Mendengar kakaknya yang mulai memohon, Linden jadi tak tega. Ia mendengkus kasar. "Baiklah, lakukan dalam kurang dari setengah jam. Setelah ini, aku benar-benar sibuk!"

"Tenang saja!" sahut Fiona, lalu ia menoleh pada Liana. "Kau bisa melakukannya dalam setengah jam, bukan?"

Liana mengangguk. "Penggambaran basis hanya diperlukan waktu sepuluh menit. Selanjutnya, aku bisa menyempurnakan lukisanku tanpa harus ada model yang bersangkutan."

"Bagus. Tak sia-sia aku memesan jasamu!" puji Lucas. 

Sekarang, Liana mengerti kenapa pelukis amatir sepertinya yang dipanggil, bukan orang lain. Rupanya yang diutamakan adalah kecepatan dan imajinasi. Pelukis profesional lain biasanya masih membutuhkan objek gambar sampai lukisan benar-benar siap, atau setidaknya hampir selesai. 

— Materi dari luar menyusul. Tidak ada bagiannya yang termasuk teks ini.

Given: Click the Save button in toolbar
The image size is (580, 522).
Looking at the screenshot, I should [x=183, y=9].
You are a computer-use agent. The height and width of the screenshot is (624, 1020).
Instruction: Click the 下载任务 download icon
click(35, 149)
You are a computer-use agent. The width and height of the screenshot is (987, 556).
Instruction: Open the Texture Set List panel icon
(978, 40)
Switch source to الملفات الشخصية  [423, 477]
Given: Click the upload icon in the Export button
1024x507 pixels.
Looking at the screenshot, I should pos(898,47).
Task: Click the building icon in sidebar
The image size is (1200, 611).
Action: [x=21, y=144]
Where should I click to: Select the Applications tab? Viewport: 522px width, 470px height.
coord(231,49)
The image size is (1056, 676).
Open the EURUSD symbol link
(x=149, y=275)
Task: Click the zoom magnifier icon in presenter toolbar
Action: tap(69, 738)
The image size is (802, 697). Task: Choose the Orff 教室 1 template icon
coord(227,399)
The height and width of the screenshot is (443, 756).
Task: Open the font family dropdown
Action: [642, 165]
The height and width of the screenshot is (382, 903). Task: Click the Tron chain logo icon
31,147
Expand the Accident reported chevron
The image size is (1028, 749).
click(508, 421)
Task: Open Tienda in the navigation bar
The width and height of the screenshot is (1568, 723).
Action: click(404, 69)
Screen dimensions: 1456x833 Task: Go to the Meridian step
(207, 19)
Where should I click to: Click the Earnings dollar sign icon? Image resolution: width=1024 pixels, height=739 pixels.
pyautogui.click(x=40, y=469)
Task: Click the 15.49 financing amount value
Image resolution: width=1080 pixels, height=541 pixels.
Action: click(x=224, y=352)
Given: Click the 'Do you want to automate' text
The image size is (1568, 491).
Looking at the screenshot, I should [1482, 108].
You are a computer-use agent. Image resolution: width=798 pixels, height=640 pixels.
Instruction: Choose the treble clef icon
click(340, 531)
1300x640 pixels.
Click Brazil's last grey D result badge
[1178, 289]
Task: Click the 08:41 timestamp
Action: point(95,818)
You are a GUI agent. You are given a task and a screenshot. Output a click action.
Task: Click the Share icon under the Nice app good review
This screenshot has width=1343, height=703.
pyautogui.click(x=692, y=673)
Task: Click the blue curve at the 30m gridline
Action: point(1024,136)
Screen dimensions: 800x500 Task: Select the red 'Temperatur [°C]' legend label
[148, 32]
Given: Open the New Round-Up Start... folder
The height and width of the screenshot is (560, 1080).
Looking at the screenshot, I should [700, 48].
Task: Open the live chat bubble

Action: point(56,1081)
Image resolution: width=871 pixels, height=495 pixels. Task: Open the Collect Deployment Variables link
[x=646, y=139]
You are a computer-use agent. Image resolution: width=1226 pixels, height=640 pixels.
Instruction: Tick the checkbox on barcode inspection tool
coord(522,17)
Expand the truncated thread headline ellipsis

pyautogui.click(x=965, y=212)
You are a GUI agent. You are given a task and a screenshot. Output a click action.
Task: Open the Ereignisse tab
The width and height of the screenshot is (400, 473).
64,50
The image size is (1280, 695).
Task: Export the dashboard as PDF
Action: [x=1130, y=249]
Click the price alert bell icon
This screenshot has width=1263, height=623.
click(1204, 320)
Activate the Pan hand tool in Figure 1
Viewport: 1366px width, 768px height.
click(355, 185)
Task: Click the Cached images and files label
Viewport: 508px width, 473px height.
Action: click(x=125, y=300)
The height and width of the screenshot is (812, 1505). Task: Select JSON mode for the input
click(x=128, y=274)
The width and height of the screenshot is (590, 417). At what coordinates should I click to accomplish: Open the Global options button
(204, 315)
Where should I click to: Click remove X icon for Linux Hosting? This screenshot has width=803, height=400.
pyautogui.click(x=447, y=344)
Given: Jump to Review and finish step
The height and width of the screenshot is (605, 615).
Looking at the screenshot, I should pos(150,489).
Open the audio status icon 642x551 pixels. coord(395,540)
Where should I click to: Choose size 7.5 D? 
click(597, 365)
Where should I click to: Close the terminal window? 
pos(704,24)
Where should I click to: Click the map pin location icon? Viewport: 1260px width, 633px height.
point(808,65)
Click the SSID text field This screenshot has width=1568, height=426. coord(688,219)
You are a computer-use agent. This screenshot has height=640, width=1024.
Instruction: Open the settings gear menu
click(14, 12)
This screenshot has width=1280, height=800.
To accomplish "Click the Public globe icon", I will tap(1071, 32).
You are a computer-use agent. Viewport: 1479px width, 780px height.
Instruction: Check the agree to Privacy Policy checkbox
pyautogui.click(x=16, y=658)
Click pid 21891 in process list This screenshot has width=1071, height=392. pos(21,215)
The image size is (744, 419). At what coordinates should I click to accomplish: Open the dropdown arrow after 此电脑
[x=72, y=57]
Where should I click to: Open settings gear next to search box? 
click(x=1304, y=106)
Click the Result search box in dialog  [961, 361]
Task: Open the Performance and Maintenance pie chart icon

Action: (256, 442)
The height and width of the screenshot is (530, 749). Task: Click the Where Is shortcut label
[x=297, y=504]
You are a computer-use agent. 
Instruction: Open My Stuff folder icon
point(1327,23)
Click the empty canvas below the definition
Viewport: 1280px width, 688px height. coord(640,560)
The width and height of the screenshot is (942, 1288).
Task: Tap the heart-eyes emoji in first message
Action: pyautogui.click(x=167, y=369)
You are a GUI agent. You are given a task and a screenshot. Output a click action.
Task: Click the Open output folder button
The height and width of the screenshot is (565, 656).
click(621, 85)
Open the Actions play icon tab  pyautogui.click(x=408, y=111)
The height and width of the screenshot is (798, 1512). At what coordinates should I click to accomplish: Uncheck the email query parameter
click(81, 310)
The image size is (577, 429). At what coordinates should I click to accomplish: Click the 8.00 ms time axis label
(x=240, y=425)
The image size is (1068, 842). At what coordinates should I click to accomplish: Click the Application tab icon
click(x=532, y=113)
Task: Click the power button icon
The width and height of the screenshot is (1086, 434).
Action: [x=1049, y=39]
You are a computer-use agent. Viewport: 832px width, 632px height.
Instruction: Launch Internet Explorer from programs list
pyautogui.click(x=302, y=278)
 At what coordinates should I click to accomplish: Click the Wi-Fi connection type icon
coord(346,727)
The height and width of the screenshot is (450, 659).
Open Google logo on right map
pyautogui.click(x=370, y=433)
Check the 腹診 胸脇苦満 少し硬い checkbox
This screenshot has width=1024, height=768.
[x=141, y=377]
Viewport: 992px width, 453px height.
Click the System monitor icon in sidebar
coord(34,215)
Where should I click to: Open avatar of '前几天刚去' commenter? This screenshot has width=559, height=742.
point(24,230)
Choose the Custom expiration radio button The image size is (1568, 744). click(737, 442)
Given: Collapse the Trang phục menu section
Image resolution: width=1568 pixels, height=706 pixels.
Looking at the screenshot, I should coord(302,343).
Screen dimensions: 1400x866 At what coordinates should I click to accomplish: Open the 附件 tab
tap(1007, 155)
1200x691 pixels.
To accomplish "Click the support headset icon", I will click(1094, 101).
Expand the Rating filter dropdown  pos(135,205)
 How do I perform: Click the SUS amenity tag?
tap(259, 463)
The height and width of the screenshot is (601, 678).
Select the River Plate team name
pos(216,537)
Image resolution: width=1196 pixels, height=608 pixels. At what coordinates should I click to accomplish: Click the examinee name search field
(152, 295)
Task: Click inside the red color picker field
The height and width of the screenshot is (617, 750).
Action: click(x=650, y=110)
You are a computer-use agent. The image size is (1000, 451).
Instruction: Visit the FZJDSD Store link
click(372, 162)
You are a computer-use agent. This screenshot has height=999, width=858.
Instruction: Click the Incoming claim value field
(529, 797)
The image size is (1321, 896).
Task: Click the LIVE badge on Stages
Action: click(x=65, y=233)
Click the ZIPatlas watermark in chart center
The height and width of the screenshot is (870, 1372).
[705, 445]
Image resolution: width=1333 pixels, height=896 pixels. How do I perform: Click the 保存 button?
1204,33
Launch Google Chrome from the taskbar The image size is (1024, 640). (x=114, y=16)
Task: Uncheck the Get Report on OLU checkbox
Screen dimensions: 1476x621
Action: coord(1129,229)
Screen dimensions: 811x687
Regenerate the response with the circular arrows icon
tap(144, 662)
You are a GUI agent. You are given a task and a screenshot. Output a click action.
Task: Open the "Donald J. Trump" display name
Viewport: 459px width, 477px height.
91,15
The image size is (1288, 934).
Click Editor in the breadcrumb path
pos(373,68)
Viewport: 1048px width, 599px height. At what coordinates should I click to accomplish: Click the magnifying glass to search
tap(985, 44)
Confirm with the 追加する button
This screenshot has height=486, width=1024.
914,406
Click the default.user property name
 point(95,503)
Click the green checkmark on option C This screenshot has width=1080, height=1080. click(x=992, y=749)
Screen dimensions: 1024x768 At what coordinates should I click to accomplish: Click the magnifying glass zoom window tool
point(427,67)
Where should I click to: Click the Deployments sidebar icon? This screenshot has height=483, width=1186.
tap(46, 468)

Liana berbeda. Ia memang memiliki keahlian mengingat objek gambar yang telah hilang dari hadapannya. Akan tetapi, selama ini keahliannya itu tidak terlalu berguna karena dari segi keindahan, lukisannya masih kalah dari para rekan seprofesinya yang lebih andal.

Lucas menyadari kalau jadwal Linden sangat sibuk. Meski begitu, ia mengakui Fiona benar, bahwa ketampanan dan reputasi Linden di mata masyarakat akan sangat berguna untuk pemasaran kedai rawonnya nanti.

Saat ini, di hadapan Linden telah ada semangkuk rawon, lengkap dengan sendok dan garpunya. Pose Linden mulai diatur oleh Liana, yakni duduk tegap dengan sebelah tangan tampak mulai menyuap ke mulut. Liana sendiri berdiri di sudut yang pas, supaya rawon dalam mangkuk tergambar dengan jelas.

"Nah, Tuan Muda, tolong diam sejenak, ya. Aku akan mulai melukis."

Linden menarik napas dalam-dalam dan mengembuskannya perlahan. Ia hanya bisa pasrah sekarang, sementara Lucas dan Fiona tampak bersandar di tepian tiang gazebo dan tersenyum puas.